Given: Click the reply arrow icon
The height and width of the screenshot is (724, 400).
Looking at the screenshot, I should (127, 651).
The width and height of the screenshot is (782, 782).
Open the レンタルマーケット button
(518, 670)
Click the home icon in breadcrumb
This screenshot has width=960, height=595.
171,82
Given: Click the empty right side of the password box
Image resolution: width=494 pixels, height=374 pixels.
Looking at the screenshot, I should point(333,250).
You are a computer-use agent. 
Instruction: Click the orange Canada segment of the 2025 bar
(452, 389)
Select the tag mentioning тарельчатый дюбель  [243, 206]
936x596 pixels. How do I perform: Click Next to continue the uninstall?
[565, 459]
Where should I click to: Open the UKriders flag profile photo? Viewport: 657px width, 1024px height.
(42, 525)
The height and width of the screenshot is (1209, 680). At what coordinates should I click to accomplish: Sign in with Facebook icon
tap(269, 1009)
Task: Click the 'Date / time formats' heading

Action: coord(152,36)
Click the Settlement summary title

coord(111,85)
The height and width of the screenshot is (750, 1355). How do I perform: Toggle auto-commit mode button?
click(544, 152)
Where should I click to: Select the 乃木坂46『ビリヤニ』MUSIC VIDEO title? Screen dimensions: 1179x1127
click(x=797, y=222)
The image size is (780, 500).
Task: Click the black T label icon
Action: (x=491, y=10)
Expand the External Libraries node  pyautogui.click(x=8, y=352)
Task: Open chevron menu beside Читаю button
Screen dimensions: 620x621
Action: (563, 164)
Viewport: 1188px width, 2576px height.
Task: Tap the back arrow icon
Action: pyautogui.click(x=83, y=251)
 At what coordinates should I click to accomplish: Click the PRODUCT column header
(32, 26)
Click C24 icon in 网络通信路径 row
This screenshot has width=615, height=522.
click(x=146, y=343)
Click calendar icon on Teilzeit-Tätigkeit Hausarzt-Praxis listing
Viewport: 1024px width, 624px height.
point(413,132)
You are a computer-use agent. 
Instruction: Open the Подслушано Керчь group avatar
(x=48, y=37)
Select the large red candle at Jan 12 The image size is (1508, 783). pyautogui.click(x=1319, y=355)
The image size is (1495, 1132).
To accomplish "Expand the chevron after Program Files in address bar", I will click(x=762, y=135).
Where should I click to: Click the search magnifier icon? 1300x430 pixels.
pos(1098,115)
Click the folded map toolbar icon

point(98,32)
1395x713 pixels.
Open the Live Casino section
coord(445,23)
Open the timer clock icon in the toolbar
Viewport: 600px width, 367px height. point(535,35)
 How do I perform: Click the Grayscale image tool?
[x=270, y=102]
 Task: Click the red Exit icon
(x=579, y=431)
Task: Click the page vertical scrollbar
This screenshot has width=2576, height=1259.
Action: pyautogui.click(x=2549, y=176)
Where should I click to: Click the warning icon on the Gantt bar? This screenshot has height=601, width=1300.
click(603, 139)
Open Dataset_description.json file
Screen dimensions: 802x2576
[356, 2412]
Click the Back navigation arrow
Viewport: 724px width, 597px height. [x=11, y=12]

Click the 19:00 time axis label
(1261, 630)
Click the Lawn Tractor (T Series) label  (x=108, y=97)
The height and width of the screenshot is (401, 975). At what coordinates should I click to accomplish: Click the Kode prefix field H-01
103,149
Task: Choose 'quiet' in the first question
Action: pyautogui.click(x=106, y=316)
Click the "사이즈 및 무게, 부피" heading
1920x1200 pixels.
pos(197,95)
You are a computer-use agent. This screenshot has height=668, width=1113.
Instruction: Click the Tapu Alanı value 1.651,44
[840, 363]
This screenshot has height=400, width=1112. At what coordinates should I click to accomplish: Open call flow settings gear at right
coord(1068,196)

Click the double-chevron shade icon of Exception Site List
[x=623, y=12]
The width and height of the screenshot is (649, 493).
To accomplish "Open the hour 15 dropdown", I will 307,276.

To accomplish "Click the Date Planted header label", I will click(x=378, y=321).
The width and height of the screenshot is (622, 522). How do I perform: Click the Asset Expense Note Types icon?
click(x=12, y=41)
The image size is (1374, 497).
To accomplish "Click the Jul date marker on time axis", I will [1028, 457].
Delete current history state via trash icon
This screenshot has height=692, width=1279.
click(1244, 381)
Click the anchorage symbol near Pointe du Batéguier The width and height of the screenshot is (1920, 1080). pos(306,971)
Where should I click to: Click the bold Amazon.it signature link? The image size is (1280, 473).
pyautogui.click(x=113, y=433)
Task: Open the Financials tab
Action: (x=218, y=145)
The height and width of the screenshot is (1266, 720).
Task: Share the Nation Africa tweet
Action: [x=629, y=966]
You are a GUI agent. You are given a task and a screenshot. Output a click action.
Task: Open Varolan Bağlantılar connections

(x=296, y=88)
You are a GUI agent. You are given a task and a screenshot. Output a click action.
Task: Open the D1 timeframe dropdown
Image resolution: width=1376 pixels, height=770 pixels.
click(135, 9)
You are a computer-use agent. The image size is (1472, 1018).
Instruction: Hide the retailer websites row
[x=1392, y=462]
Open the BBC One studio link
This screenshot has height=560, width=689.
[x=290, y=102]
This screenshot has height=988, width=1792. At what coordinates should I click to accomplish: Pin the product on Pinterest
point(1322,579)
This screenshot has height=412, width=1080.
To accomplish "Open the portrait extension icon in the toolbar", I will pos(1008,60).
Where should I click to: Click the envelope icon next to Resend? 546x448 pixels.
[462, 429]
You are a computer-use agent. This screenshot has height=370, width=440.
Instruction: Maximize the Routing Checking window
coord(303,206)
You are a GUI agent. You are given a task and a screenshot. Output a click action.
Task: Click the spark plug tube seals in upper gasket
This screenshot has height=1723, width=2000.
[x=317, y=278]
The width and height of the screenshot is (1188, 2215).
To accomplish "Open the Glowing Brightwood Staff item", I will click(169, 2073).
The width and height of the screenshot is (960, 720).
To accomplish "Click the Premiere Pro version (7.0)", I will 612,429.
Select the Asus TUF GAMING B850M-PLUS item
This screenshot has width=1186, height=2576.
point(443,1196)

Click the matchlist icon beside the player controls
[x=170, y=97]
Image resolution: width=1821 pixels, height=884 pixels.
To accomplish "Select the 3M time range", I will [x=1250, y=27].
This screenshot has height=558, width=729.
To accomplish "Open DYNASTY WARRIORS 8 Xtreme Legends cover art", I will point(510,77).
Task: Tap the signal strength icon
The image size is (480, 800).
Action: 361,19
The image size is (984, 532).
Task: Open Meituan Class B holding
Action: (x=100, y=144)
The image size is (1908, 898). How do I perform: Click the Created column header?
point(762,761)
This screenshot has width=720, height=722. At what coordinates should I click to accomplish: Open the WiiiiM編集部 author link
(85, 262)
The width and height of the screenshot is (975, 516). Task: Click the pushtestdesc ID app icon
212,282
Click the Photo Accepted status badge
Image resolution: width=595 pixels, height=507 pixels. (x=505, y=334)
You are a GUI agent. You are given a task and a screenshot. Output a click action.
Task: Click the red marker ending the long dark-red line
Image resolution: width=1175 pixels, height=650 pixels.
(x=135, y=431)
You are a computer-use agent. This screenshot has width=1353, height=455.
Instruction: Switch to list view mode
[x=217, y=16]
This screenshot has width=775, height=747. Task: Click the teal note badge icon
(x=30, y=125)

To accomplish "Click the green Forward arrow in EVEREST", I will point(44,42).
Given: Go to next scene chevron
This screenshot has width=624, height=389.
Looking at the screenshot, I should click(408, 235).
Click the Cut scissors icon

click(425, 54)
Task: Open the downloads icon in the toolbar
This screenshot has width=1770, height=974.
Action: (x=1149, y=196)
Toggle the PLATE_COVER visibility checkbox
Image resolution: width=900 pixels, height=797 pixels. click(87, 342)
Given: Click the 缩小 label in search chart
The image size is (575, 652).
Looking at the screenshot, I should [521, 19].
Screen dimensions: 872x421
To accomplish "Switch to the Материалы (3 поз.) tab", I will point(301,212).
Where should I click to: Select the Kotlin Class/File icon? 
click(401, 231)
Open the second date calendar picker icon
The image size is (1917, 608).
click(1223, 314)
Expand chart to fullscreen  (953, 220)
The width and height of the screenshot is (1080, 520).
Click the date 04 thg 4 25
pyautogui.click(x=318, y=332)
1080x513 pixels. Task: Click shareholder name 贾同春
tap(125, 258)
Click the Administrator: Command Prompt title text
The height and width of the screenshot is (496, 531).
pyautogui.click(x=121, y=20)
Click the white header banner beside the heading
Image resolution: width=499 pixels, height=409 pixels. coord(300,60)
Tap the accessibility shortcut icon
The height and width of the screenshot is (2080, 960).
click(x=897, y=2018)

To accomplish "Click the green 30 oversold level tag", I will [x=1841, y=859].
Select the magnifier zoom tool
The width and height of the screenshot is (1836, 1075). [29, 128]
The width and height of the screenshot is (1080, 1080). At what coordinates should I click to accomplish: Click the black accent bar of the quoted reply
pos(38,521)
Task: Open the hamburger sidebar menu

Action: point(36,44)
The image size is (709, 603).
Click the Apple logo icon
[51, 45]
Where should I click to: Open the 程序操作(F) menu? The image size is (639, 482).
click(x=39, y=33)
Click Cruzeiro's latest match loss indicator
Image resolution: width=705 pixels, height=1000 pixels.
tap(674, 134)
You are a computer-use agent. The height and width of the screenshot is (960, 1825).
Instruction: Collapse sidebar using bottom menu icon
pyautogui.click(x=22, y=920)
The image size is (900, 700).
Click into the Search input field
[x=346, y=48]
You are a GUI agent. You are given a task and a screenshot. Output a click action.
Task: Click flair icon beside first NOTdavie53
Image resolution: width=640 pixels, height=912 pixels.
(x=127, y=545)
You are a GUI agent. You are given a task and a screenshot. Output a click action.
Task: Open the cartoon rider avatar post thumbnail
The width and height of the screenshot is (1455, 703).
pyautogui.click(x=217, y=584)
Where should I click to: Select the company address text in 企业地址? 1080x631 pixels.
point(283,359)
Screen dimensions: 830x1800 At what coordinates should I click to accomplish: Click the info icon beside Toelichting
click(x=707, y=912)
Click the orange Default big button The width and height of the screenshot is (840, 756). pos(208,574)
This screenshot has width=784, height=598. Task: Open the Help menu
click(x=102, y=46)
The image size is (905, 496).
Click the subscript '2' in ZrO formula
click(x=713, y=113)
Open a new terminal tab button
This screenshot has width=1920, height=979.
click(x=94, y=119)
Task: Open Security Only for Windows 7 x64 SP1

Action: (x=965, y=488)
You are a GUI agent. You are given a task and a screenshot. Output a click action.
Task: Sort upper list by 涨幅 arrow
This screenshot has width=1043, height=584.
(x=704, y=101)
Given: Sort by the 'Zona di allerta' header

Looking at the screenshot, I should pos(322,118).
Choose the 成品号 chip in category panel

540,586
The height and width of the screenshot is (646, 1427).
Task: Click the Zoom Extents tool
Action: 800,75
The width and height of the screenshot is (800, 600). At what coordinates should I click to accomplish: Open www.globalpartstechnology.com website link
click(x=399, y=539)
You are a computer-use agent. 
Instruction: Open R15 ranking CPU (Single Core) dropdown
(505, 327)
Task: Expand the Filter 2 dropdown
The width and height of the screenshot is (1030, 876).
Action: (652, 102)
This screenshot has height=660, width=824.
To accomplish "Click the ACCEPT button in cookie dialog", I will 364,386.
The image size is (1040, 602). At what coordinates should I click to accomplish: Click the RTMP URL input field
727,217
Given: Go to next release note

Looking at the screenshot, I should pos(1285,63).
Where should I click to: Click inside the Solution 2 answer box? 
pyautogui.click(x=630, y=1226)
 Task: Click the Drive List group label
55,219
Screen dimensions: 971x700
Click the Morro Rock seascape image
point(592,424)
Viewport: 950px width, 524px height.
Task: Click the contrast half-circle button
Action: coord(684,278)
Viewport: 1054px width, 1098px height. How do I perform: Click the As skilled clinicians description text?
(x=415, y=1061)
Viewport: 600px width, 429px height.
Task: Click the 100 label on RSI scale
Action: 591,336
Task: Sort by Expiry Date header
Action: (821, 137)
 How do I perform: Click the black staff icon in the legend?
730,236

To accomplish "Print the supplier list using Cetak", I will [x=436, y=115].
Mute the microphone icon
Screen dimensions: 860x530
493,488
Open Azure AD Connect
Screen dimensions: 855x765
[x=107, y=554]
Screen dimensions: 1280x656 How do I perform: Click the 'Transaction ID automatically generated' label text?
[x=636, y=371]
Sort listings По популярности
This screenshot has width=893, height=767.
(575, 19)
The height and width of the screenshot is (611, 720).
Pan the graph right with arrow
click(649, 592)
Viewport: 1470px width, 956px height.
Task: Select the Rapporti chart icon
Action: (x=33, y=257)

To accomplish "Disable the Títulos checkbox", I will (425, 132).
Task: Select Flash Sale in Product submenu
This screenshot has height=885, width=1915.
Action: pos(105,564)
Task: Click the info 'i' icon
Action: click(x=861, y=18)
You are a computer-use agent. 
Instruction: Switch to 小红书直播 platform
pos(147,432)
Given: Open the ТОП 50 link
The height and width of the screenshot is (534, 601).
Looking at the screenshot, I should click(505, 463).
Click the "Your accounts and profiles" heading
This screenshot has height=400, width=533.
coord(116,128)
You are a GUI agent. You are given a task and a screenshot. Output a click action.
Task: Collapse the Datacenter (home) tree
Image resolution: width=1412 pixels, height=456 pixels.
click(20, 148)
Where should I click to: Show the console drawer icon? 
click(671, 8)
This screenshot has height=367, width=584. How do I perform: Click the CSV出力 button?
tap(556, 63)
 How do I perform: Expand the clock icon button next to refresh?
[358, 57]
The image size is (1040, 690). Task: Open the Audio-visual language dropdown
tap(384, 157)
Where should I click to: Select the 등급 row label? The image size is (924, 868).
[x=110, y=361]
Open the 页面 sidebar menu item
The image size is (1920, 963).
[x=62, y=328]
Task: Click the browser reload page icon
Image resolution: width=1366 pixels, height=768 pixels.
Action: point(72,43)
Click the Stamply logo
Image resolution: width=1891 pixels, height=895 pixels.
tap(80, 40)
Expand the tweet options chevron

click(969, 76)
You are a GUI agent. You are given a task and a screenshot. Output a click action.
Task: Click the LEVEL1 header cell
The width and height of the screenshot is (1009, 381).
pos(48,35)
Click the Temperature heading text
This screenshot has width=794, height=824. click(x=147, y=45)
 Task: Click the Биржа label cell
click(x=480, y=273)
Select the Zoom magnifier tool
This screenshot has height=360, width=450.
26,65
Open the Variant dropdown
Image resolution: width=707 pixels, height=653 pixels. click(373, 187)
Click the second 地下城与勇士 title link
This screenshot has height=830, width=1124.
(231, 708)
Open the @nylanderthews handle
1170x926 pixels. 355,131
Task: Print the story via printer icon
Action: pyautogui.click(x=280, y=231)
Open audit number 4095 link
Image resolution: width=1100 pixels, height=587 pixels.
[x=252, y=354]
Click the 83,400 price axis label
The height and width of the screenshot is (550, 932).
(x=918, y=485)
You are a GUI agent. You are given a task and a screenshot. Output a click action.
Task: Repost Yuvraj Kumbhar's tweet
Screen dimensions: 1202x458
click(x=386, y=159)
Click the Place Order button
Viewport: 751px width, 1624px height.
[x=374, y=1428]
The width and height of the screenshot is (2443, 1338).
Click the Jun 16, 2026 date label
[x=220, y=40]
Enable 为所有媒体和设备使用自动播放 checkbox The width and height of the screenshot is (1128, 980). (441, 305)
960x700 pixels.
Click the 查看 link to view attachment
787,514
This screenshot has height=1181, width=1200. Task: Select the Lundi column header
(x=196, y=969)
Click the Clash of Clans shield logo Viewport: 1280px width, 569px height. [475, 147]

- Your goal -
Please reproduce, exactly as they appear above, the lines from the line containing "Where should I click to: Select the 乃木坂46『ビリヤニ』MUSIC" up to and including the line containing "Click the Lawn".

- Answer section -
Where should I click to: Select the 乃木坂46『ビリヤニ』MUSIC VIDEO title? Screen dimensions: 1179x1127
click(x=797, y=222)
The image size is (780, 500).
Task: Click the black T label icon
Action: (x=491, y=10)
Expand the External Libraries node  pyautogui.click(x=8, y=352)
Task: Open chevron menu beside Читаю button
Screen dimensions: 620x621
Action: (563, 164)
Viewport: 1188px width, 2576px height.
Task: Tap the back arrow icon
Action: pyautogui.click(x=83, y=251)
 At what coordinates should I click to accomplish: Click the PRODUCT column header
(32, 26)
Click C24 icon in 网络通信路径 row
This screenshot has width=615, height=522.
click(x=146, y=343)
Click calendar icon on Teilzeit-Tätigkeit Hausarzt-Praxis listing
Viewport: 1024px width, 624px height.
point(413,132)
You are a computer-use agent. 
Instruction: Open the Подслушано Керчь group avatar
(x=48, y=37)
Select the large red candle at Jan 12 The image size is (1508, 783). pyautogui.click(x=1319, y=355)
The image size is (1495, 1132).
To accomplish "Expand the chevron after Program Files in address bar", I will click(x=762, y=135).
Where should I click to: Click the search magnifier icon? 1300x430 pixels.
pos(1098,115)
Click the folded map toolbar icon

point(98,32)
1395x713 pixels.
Open the Live Casino section
coord(445,23)
Open the timer clock icon in the toolbar
Viewport: 600px width, 367px height. point(535,35)
 How do I perform: Click the Grayscale image tool?
[x=270, y=102]
 Task: Click the red Exit icon
(x=579, y=431)
Task: Click the page vertical scrollbar
This screenshot has width=2576, height=1259.
Action: pyautogui.click(x=2549, y=176)
Where should I click to: Click the warning icon on the Gantt bar? This screenshot has height=601, width=1300.
click(603, 139)
Open Dataset_description.json file
Screen dimensions: 802x2576
[356, 2412]
Click the Back navigation arrow
Viewport: 724px width, 597px height. [x=11, y=12]

Click the 19:00 time axis label
(1261, 630)
Click the Lawn Tractor (T Series) label  (x=108, y=97)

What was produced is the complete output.